Renzi ist bei seinem Gewaltmarsch ins Amt des Ministerpräsidenten vorgegangen wie nach Drehbuch. Wer ein Reich erobern will, sagt Machiavelli, muss dort „die Großen zu schwächen suchen“ – die Parteigranden „verschrotten“, sagt Renzi – und sich das Volk gewogen machen. „Um seine Stellung zu behaupten“, darf der Fürst nicht nur, er muss tricksen und täuschen; „er braucht nicht alle Tugenden zu besitzen, muss aber im Rufe davon stehen“. Sagt Machiavelli. Verkörpert Renzi.

Renzis Zerrüttungsmaschine

Der Ministerpräsident, Renzis ruhiger, aber umso arbeitsamer Parteifreund Enrico Letta hatte da keine Chance. Seit Renzi im Dezember per Volkes Stimme Parteichef geworden war, ließ er keinen Tag aus, die Regierung kleinzureden. Schwach sei sie und lahm, und je länger Renzi seine Zerrüttungsmaschine betrieb, umso mürber wurde sie natürlich.

Nachdem ihm seine eigene Partei das Vertrauen entzogen hatte, ist Letta am Freitag formell von seinem Amt zurückgetreten. Sein Nachfolger rechnet nun damit, unter Umständen schon am kommenden Dienstag vereidigt zu werden. Staatspräsident Giorgio Napolitano hat angekündigt, die in diesem Fall üblichen Beratungen mit den Parlamentskräften „so schnell wie möglich“ über die Bühne zu bringen. Die Parteien sind mit der Machtübergabe an Renzi im Prinzip einverstanden; unverzügliche Neuwahlen wurden am Freitag lediglich von der „Fünf-Sterne-Bewegung“ des früheren Komikers Beppe Grillo gefordert.

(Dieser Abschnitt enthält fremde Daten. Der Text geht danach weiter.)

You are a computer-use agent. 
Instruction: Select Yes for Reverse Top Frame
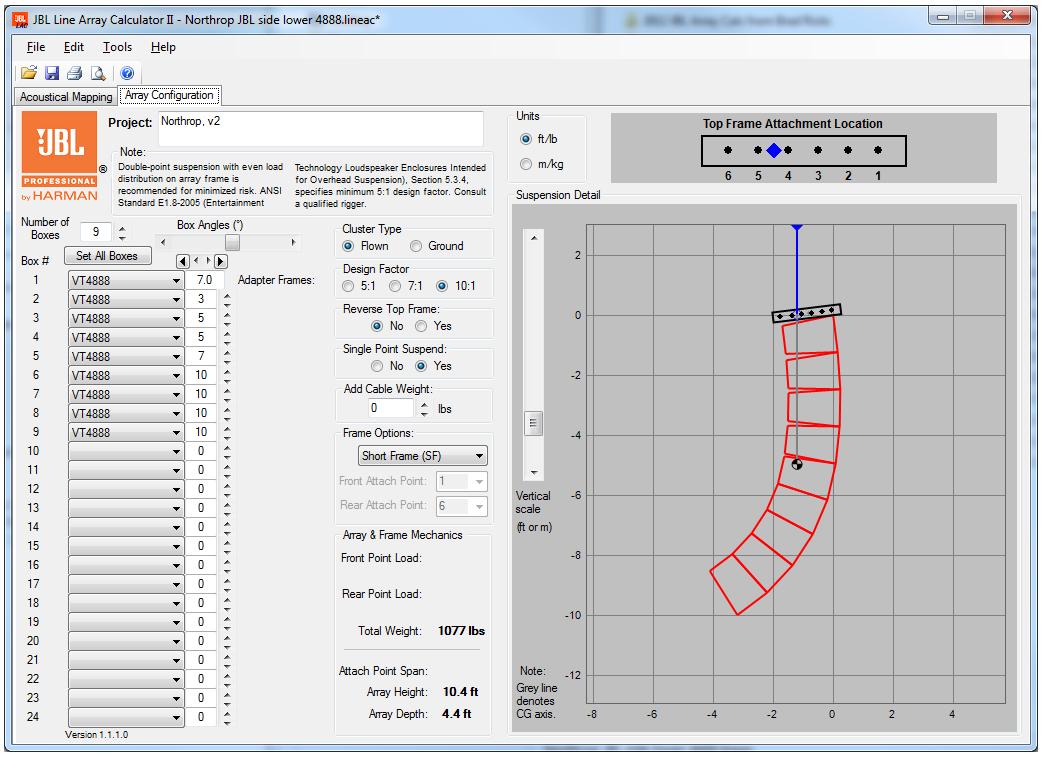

Der Parteivorstand des Partito Democratico (PD) hatte am Donnerstag Abend dem Drängen Renzis nachgegeben und „angesichts der Probleme des Landes“ die „Notwendigkeit und die Dringlichkeit einer neuen Regierung“ beschlossen. Die Entscheidung, die mit 136 zu 16 Stimmen (bei zwei Enthaltungen) fiel, war so eindeutig nicht erwartet worden.

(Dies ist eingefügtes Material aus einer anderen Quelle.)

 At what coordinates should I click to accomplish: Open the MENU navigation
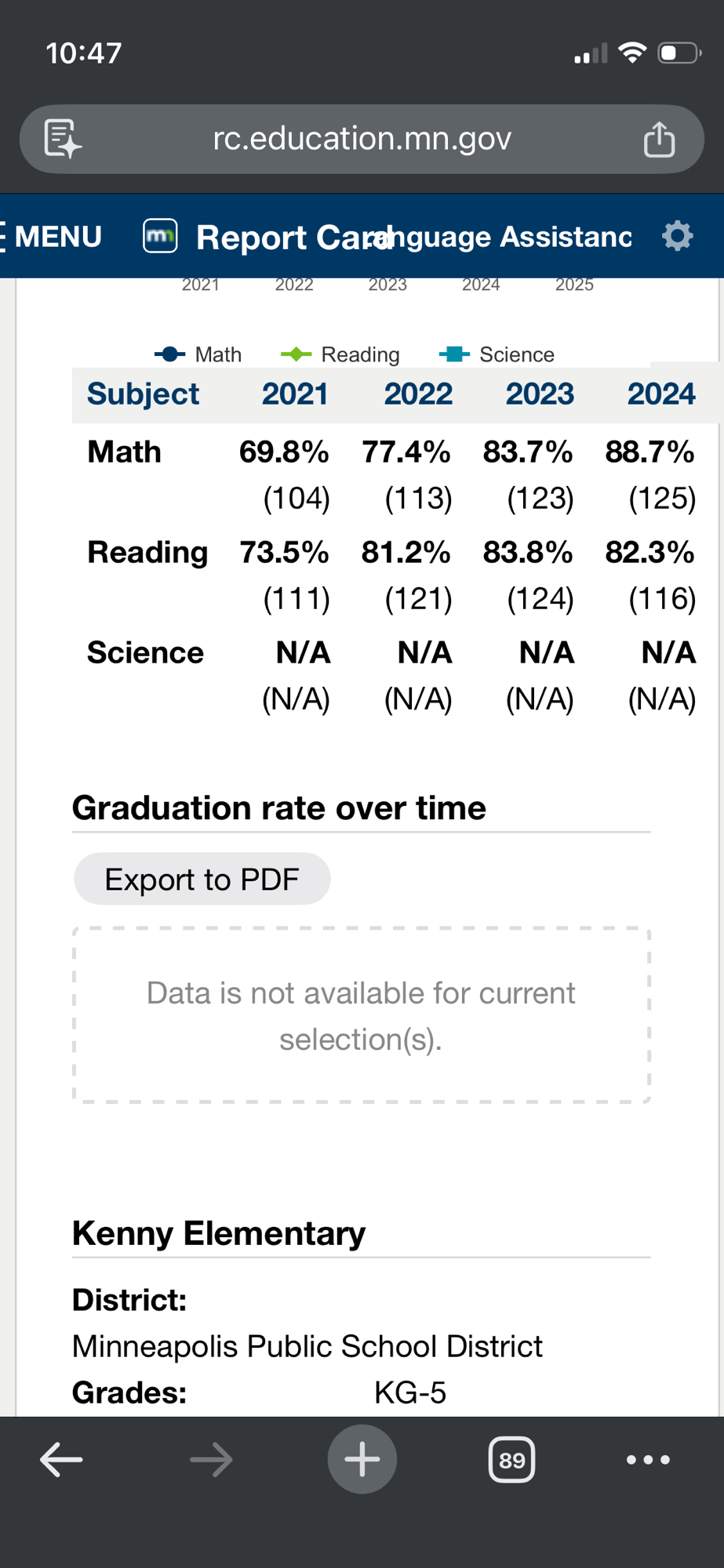53,237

Enrico Letta selbst verabschiedete sich nach knapp zehn Regierungsmonaten am Freitag mit einer knappen Botschaft auf Twitter, in der er allen dankte, „die mir geholfen haben“. Vorwürfe gegen Renzi erhob Letta – jedenfalls in der Öffentlichkeit – nicht. Auch Renzi selbst, der die Fronde gegen Letta angeführt hatte, äußerte sich nach seinem Sieg im PD-Vorstand nicht mehr. Als Bürgermeister von Florenz empfing er am Valentinstag zwei Gruppen von Langzeit-Eheleuten im Rathaus und schwärmte von den Schönheiten seiner Stadt. An Renzis statt kündigte einer seiner Vertrauten für die ersten beiden Regierungsmonate einige „Schock-Maßnahmen für die Arbeitsplätze und eine Wiederbelebung der Wirtschaft“ an.

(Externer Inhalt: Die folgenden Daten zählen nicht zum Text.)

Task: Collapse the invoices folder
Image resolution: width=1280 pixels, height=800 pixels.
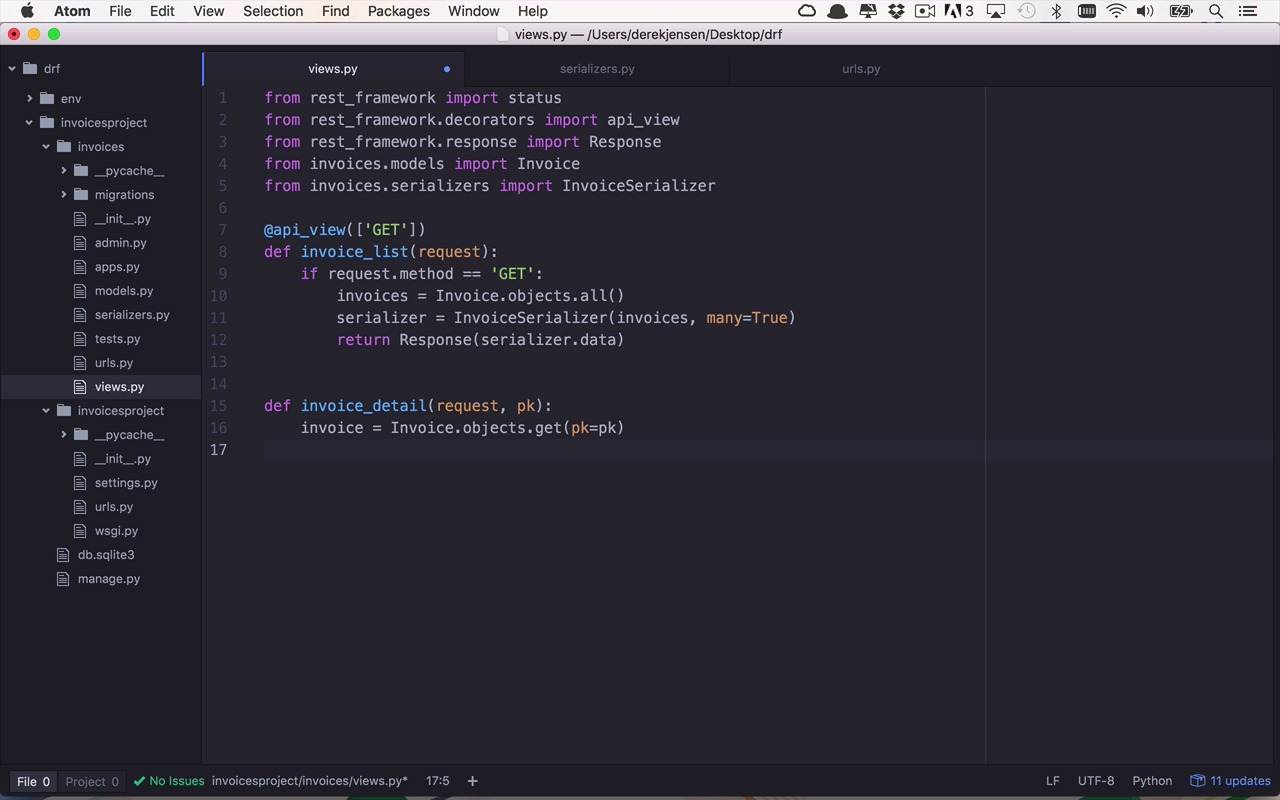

Von Renzi überfahren fühlt sich Silvio Berlusconis oppositionelle Forza Italia. Deren Fraktionschef im Abgeordnetenhaus, Renato Brunetta, kritisierte, dass Renzi bis zum regulären Ende der Legislaturperiode, also bis 2018, regieren wolle. „Das war nicht so abgesprochen“, sagte Brunetta. Vielmehr hätten sich Renzi und Berlusconi in ihren Gesprächen im Jänner darauf geeinigt, lediglich ein neues Wahlgesetz, sowie eine Parlaments- und Verfassungsreform im Parlament zu verabschieden „und gleich danach wählen zu lassen“.

Regieren ohne Berlusconi

Renzi kann zwar ohne Berlusconi regieren, für die von Brunetta genannten, allseits für nötig befundenen Reformen hat er aber nicht die nötige Zweidrittelmehrheit. Im Partito Democratico wird bis heute gemutmaßt, Renzi und Berlusconi hätten mehr zusammen ausgekungelt als bisher bekannt. „Renzi muss aufpassen, dass ihn Berlusconi nicht über den Tisch zieht“, hört man aus Parlamentarierkreisen.

Wie Letta, so stützt sich auch Renzi im Parlament auf ein Bündnis mit der von Berlusconi abgespaltenen „Neuen Rechten Mitte“ von Vizepremier Angelino Alfano und auf die kleine Zentrumspartei „Bürgerwahl“, die aus Mario Montis Wahlbündnis von Anfang 2013 übrig geblieben ist. Im entscheidenden Senat lag Lettas Mehrheit nur bei etwa acht Sitzen; Renzi hofft, ein paar Dissidenten aus der „Fünf-Sterne-Bewegung“ hinzuzugewinnen; diese jedoch dementiert.

AUF EINEN BLICK

Rücktritt. Nachdem ihm der Vorstand seiner eigenen Partei, des sozialdemokratischen Partito Democratico (PD), das Vertrauen entzogen hatte, trat Enrico Letta am Freitagnachmittag als italienischer Premierminister zurück. Nur Stunden später startete Staatspräsident Giorgio Napolitano Gespräche über die Bildung einer neuen Regierung. Nachfolger Lettas als Premier will PD-Parteichef Matteo Renzi werden. Der 39-Jährige steckt hinter dem „Putsch“ gegen Letta in der PD.